- [Information given]

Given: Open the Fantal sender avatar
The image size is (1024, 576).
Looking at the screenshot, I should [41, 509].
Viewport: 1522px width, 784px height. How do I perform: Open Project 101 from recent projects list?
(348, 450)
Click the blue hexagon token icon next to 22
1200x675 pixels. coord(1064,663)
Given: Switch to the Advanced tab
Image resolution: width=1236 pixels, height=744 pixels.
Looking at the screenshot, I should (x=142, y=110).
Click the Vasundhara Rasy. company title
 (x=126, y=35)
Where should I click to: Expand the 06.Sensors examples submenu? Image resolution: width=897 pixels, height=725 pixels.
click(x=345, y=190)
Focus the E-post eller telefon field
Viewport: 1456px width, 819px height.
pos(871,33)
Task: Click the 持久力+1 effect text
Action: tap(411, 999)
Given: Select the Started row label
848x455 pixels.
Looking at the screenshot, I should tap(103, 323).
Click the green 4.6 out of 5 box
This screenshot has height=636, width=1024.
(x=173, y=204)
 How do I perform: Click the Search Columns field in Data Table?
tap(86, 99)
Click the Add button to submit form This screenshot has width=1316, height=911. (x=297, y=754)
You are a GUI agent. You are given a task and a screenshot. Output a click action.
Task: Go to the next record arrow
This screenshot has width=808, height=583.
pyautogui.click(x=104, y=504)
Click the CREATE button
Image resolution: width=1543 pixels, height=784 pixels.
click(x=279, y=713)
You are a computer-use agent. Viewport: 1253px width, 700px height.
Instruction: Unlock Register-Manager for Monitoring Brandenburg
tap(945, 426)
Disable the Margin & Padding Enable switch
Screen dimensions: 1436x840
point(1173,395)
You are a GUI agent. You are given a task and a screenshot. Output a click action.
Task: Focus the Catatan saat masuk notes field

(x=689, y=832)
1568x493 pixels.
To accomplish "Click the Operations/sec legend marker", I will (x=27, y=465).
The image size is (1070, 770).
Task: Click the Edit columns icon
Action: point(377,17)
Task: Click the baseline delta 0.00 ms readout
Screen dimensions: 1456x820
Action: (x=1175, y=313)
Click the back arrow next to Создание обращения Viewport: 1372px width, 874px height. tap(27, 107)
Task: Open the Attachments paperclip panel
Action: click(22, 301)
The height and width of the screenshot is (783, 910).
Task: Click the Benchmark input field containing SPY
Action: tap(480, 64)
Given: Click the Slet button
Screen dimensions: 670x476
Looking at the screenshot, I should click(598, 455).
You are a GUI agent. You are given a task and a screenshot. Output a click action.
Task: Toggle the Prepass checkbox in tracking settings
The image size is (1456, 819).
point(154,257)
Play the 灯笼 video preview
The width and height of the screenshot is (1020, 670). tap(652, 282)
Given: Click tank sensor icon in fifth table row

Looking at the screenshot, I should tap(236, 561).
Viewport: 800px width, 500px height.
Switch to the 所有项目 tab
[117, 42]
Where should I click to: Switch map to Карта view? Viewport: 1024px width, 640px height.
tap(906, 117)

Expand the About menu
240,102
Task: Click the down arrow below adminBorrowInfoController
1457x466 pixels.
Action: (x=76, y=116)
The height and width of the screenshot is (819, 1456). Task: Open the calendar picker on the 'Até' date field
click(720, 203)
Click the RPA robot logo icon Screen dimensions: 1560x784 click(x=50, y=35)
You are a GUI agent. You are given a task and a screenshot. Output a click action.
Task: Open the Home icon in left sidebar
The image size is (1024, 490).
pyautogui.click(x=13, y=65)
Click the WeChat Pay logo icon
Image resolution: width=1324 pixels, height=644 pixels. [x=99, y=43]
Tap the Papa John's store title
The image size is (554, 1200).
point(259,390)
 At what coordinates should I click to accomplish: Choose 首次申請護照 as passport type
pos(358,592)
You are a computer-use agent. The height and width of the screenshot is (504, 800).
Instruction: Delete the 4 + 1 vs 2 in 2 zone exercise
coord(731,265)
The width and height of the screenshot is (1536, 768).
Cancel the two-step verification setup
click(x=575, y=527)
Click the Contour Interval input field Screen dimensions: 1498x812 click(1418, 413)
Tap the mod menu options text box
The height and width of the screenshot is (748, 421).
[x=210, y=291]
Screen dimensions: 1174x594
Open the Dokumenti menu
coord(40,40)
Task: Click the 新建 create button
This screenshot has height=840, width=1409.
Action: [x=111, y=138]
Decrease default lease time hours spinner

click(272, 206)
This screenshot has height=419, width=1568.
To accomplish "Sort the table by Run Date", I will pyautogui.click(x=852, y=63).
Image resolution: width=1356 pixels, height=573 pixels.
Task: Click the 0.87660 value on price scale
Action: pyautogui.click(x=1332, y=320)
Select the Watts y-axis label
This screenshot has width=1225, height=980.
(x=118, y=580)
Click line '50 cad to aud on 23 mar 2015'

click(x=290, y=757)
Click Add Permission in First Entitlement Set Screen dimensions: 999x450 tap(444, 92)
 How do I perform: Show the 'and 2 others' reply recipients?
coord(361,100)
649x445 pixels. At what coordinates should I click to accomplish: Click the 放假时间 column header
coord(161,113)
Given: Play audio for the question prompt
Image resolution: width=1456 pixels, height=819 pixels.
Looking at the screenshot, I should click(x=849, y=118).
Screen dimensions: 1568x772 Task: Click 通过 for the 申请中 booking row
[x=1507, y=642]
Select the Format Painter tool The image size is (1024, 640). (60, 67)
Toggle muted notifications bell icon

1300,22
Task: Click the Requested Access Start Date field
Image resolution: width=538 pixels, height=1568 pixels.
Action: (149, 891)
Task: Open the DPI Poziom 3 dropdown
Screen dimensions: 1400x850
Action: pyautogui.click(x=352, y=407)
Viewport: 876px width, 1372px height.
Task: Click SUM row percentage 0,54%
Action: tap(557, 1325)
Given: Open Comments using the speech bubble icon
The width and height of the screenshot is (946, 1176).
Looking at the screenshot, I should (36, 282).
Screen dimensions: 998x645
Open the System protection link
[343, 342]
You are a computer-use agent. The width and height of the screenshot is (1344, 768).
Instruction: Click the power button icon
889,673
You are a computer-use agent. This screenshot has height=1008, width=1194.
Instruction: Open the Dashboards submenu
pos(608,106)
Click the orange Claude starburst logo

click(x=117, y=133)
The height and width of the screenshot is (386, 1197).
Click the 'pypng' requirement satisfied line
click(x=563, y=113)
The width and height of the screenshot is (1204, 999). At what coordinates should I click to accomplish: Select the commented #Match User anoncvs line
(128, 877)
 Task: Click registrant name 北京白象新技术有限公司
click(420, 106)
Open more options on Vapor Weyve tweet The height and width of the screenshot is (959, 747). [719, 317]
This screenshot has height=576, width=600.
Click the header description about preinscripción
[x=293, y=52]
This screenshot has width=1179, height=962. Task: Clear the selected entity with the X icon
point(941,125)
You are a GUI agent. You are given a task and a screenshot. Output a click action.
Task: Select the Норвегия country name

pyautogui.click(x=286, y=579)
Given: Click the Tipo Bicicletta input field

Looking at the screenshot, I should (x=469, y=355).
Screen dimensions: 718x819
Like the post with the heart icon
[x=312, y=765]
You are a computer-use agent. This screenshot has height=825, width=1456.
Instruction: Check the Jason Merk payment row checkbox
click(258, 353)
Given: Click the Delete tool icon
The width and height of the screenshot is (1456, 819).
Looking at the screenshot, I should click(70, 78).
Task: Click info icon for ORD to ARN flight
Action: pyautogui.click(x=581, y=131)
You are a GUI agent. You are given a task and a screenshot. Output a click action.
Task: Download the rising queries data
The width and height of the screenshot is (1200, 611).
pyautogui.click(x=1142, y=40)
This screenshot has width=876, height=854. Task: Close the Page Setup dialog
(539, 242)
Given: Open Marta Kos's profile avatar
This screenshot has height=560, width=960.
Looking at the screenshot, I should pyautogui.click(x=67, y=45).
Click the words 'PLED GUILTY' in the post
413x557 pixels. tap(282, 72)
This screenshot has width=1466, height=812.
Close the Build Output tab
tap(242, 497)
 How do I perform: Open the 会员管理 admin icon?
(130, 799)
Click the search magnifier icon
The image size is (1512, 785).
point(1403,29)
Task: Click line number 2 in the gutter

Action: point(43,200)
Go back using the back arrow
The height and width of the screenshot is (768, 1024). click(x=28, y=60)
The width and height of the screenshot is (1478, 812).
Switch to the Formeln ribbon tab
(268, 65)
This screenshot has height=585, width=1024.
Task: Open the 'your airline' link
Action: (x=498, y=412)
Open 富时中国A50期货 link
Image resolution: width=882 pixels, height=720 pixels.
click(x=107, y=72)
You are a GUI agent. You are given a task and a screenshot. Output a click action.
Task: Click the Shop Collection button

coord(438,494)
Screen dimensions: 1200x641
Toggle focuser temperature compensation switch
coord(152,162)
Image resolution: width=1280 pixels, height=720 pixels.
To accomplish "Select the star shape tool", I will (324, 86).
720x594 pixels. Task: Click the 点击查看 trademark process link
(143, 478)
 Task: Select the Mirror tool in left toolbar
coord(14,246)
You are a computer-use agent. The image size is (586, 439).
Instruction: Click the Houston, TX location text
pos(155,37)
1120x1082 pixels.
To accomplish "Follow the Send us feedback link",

- [What is expected]
Reproduce the records verbatim, starting with the line that contains "Click the Add" and going on through the line that contains "Action: point(377,17)".

- [The output]
Click the Add button to submit form This screenshot has width=1316, height=911. (x=297, y=754)
You are a GUI agent. You are given a task and a screenshot. Output a click action.
Task: Go to the next record arrow
This screenshot has width=808, height=583.
pyautogui.click(x=104, y=504)
Click the CREATE button
Image resolution: width=1543 pixels, height=784 pixels.
click(x=279, y=713)
You are a computer-use agent. Viewport: 1253px width, 700px height.
Instruction: Unlock Register-Manager for Monitoring Brandenburg
tap(945, 426)
Disable the Margin & Padding Enable switch
Screen dimensions: 1436x840
point(1173,395)
You are a GUI agent. You are given a task and a screenshot. Output a click action.
Task: Focus the Catatan saat masuk notes field

(x=689, y=832)
1568x493 pixels.
To accomplish "Click the Operations/sec legend marker", I will (x=27, y=465).
The image size is (1070, 770).
Task: Click the Edit columns icon
Action: point(377,17)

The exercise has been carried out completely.